Goal of the exercise: According to the post about how high Emry could jump, what is the current high jump world record, and who holds it?

Text passage:
I’ve added a new paragraph to my earlier post “ONLY SUPERHUMAN reader question: Measuring the Green Blaze’s powers,” since I realized there was one aspect of Emerald Blair’s superstrength that I forgot to address, one that occurred to me as a result of watching The Six Million Dollar Man on DVD. Here’s what I added:
It’s occurred to me to wonder: How high could Emry jump? Of course, that depends on the gravity, so let’s assume a 1g baseline. According to my physics textbook, the maximum height of a projectile is proportional to the square of its initial velocity (specifically, the velocity squared times the square of the sine of the launch angle, divided by twice the gravity). So if we use my earlier, very rough assumption that Emry’s speed relative to an unenhanced athlete goes as the square root of her relative strength, that would cancel out the square, and thus jumping height (for the same gravity and angle) would increase linearly with strength. If she’s four times stronger than the strongest human athlete today, then, it follows she could jump roughly four times the world record for the high jump. Except it’s more complicated than that, since we’re dealing with the trajectory of her center of mass. The current world record is 2.45 meters by Javier Sotomayor. But that’s the height of the bar he cleared, not the height of his center of mass. He used a technique called the Fosbury flop, in which the body arcs over the bar in a way that keeps the center of mass below it. So his CoM was probably no more than about 2.15 meters off the ground, give or take. And he was pretty much fully upright when he made the jump. since he’s 1.95 meters tall to start with, and the average man’s CoM height is 0.56 of his total height (or about 1.09 m in this case), that would mean the world-record high jump entailed an increase in center-of-mass altitude of slightly over one meter. So if we assume that Emry is doing more of a “bionic”-style jump, keeping her body vertical and landing on her feet on whatever she’s jumping up to, then she might possibly be able to raise her center of mass up to four meters in Earthlike gravity. Which means she could jump to the roof of a one-story building or clear a typical security fence — comparable to the jumping ability of Steve Austin or Jaime Sommers.

Supplied material:

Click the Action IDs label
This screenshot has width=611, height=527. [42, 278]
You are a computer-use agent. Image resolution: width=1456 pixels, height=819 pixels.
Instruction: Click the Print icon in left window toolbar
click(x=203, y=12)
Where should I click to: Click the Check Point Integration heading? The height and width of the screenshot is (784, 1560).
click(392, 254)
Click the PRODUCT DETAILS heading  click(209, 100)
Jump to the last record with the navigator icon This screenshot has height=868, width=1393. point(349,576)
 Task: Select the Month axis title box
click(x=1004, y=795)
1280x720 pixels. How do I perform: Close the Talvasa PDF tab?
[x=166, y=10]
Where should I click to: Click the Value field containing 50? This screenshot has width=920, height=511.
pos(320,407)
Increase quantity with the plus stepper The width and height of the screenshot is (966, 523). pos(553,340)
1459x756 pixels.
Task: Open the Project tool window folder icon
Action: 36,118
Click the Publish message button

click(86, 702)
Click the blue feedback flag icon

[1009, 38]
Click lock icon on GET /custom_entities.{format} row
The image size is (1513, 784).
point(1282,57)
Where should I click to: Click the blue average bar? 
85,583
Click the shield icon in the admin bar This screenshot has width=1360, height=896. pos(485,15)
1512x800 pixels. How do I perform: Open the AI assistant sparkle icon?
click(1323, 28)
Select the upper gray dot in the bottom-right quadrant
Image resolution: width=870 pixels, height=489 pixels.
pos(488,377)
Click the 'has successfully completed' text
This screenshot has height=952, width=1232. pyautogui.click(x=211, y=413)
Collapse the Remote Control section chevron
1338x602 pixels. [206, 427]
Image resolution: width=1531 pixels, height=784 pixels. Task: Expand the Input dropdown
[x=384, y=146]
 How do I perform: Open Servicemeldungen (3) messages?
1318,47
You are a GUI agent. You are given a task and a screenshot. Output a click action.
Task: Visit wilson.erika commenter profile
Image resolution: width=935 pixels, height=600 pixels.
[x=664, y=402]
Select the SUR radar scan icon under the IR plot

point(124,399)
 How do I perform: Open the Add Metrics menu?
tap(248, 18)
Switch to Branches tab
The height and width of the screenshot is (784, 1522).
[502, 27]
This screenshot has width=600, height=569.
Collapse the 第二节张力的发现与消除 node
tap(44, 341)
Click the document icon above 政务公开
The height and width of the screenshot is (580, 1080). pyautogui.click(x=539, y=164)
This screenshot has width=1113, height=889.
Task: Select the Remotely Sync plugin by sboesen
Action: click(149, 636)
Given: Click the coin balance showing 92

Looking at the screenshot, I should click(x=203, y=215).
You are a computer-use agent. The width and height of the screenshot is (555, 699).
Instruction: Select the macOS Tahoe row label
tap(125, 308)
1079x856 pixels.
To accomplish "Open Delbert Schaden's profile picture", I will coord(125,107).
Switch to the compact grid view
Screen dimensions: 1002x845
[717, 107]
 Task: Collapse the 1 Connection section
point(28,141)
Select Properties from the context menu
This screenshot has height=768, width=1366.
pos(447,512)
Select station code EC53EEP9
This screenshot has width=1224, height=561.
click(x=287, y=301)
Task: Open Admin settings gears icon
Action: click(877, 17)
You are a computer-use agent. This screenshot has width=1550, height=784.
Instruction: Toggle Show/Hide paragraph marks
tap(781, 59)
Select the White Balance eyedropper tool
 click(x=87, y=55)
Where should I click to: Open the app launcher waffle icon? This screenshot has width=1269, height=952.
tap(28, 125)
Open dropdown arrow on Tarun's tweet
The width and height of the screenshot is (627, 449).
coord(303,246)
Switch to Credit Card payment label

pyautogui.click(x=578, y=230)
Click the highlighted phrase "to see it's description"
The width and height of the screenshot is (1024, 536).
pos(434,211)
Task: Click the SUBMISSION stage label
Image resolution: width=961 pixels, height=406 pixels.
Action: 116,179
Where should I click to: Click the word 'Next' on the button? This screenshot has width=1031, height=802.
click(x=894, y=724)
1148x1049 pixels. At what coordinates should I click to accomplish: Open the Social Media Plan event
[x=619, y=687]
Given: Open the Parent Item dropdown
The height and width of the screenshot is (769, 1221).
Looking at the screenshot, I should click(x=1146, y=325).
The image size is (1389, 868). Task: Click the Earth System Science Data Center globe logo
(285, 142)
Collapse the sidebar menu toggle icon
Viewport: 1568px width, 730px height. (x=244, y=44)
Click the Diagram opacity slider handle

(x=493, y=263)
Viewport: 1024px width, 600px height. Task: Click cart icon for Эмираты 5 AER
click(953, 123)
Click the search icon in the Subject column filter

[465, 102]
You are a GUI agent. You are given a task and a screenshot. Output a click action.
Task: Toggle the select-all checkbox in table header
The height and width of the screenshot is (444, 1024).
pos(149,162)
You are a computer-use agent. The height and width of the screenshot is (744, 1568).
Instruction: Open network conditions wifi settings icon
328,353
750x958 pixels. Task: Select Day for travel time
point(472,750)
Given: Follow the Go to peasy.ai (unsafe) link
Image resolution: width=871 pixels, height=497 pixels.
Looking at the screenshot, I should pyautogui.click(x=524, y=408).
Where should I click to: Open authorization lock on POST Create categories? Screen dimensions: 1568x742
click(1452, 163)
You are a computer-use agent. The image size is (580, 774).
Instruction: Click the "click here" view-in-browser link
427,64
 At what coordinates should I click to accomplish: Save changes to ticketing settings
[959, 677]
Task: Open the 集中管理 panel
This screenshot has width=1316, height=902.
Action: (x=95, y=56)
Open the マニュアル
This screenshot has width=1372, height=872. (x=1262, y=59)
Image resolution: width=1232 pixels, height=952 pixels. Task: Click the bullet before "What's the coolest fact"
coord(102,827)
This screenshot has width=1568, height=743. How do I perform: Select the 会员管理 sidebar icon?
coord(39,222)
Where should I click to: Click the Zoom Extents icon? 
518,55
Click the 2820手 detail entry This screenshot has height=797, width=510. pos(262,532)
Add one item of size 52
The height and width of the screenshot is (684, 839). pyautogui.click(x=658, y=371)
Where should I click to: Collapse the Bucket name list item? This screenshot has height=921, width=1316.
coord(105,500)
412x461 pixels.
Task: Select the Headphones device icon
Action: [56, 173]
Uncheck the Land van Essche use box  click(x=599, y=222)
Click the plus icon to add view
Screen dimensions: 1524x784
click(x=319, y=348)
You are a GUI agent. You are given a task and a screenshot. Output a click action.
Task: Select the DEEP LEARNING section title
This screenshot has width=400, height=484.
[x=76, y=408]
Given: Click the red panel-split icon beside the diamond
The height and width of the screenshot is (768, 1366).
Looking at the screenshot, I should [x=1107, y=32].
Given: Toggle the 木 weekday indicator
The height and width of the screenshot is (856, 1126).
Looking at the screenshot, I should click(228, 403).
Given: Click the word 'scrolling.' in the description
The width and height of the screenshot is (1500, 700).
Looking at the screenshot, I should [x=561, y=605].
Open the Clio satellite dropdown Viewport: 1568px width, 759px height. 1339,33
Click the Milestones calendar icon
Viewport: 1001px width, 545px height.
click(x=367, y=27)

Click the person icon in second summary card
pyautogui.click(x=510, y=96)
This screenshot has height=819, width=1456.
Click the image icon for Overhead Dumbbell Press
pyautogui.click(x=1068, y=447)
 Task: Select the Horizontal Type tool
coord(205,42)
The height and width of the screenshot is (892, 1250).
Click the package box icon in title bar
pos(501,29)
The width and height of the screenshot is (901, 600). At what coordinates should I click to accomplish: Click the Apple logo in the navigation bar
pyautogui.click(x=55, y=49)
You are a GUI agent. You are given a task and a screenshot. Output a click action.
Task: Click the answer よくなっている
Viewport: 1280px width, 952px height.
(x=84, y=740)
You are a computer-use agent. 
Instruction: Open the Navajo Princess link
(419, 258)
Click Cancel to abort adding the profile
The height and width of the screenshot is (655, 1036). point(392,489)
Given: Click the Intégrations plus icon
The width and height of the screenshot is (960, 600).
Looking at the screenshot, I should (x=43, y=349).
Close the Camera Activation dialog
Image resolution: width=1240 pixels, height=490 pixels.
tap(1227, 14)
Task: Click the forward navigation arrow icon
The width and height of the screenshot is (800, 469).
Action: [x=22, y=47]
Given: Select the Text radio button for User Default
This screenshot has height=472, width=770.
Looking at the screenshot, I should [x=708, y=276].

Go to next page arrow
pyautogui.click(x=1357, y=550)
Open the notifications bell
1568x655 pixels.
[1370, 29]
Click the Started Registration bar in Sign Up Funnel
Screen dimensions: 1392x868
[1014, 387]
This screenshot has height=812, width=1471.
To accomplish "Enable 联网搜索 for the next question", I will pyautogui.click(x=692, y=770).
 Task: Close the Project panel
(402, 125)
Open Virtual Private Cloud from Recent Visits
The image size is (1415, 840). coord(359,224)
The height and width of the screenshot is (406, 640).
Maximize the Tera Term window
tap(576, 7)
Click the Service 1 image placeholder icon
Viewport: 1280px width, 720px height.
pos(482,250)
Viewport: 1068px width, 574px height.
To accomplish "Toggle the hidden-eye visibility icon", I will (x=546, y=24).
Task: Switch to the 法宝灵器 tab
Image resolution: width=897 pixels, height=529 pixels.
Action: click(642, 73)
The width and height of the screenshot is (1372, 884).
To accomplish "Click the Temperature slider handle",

Output for this task: The record is 2.45 meters, held by Javier Sotomayor.